>[...] the init process must also wait for child processes to terminate,
>before terminating itself.
>If the init process terminates prematurely then all children are terminated uncleanly by the kernel.
In general docker is half-trying to be the init system, but most people using it are putting a whole child os with its own init system in their container. I think the approach that rkt uses where it uses systemd to run the process is safer. Now if people would just start using lightweight containers...
[0]: https://github.com/phusion/baseimage-docker/blob/master/imag...
I should be able to take Yelp's dumb-init and add it easily to any linux container I want -- including things such as Alpine[1]
[0] https://github.com/phusion/baseimage-docker/blob/master/imag... [1] https://github.com/gliderlabs/docker-alpine
I use it in my Alpine containers.
"The motivation: modeling Docker containers as regular processes
[...] we want processes to behave just as if they weren’t running inside a container. That means handling user input, responding the same way to signals, and dying when we expect them to. In particular, when we signal the docker run command, we want that same signal to be received by the process inside."
and that seems to me as the core reason why they can't just use a simple init system (like e.g. runit I suppose?)
Noob question. Why is it impossible? You have the PID, no?
If your container has a process tree like
PID 1: /bin/sh
+--- PID 2: <your Python server>
dumb-init basically replaces the shell in that diagram, but forwards signals when it receives them. So when you use `docker signal`, the Python process receives the signal.

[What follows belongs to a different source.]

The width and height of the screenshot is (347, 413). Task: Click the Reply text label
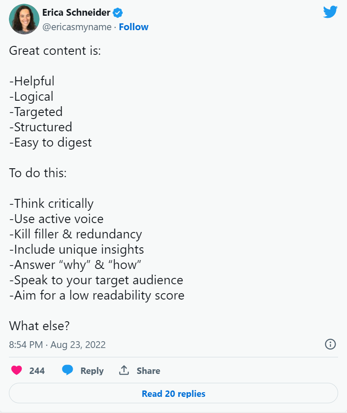92,371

Alternatively, just eliminating the shell (so your Python app is PID 1) works for some cases, but you get special kernel behavior applied to PID 1 which you usually don't want. This is the main purpose of dumb-init.
There are some minor differences (dumb-init looks like it's probably a bit better for interactive commands since it e.g. handles SIGTSTP). You can also get process group behavior at run-time with dumb-init rather than compile time, and it's on by default unlike tini (as far as I can tell from a brief reading). But for most cases it won't make a difference.
Note that for interactive usage, Tini actually hands over the tty (if there is one) to the child, so in that case signals that come "from the TTY" (though in a Docker environment this is an over-simplication) actually bypass Tini and are sent to the child directly. This should include SIGSTP, though I'm not sure I tested this specifically.
That being said, both tools are probably indeed very similar — after all there is little flexibility in that kind of tool! Process group behavior is probably indeed where they differ the most. : )
I've created an Ubuntu PPA packaging of it (https://launchpad.net/~danieldent/+archive/ubuntu/pidunu) and you can see an example of it in use at: https://github.com/DanielDent/docker-powerdns
For situations involving multiple processes, there's also https://github.com/just-containers/s6-overlay
Example use: https://github.com/DanielDent/docker-nginx-ssl-proxy (automated Let's Encrypt SSL front-end)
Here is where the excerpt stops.